I had about 30 of these black vultures on my cabin & toolshed roofs in the jungle some months ago due to a dead deer decomposing in the Nature Preserve next door. They are a very important part of the Keys ecosystem, and now it looks like NYC will discover these guys will clean up their roadkill going into and out of the City.

By Camille Baker

March 18, 2023, 5:00 a.m. ET

If you need proof that climate change has altered the wildlife of the city, look no further than the black vultures soaring above Midtown Manhattan. These hulking, baldheaded scavengers have a wingspan that measures nearly five feet and have traditionally inhabited South America, Central America and the southern United States.

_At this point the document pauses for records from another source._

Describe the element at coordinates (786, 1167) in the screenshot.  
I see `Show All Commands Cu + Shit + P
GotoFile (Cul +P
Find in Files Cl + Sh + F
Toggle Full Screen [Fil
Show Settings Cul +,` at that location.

But the black vulture seems to be here for the foreseeable future, along with 20 or 30 species that have recently expanded their ranges into New York City. As weather patterns have warped, and habitats have shrunk and food supplies diminished, the migratory patterns of birds have also changed.

“It would have been unheard-of,” said Andrew Farnsworth, a researcher at Cornell University’s Lab of Ornithology, to spot a black vulture in Manhattan 30 or 40 years ago. Now, more than 300 sightings have been recorded in the city since March 2022, according to the Cornell-managed citizen-science project eBird. Black vultures are moving north because of milder temperatures and the ability to scavenge in suburbs near the city, Dr. Farnsworth said. He estimated that as many as 30 new species have joined the more than 200 bird species that regularly spend time in the metro area.

https://archive.ph/kAmd0

As a former Casualty Clerk, I know the smell of death (and tattooed on my brain is the smell of the burn wards at Wiesbaden Hospital during Vietnam.) But these guys alerted me to that corpse within hours of the deer's death and I had no idea one of my favorite bucks to visit me in the yard for years had finally keeled over. ( I couldn't smell him, but then again, Cancer has screwed my olfactory sense for certain smells - not all smells.) These black vultures picked that buck clean in 2 days. Where that buck died is so close to my front door that I think he "came home" to die, as I and my wife always greeted him in the early morning and late evening hours.

The day these creatures used my roofline for a rest stop I went out and said, nicely, “As long as you are not here for me, you can stick around. Now let me go find out why you are here.”

I’m the only person I know who thinks this is a beautiful bird. They have that “bouncer” look in their eyes. (But I’ve never seen one mess with my Peregrine Falcon who comes down to my neck of the woods to have babies every year.

Speaking of which, we have two American Bald eagles perching in the tallest dead jungle trees. I hope they are still out there (been raining all day, they might have taken refuge in foilage below in the canopy.)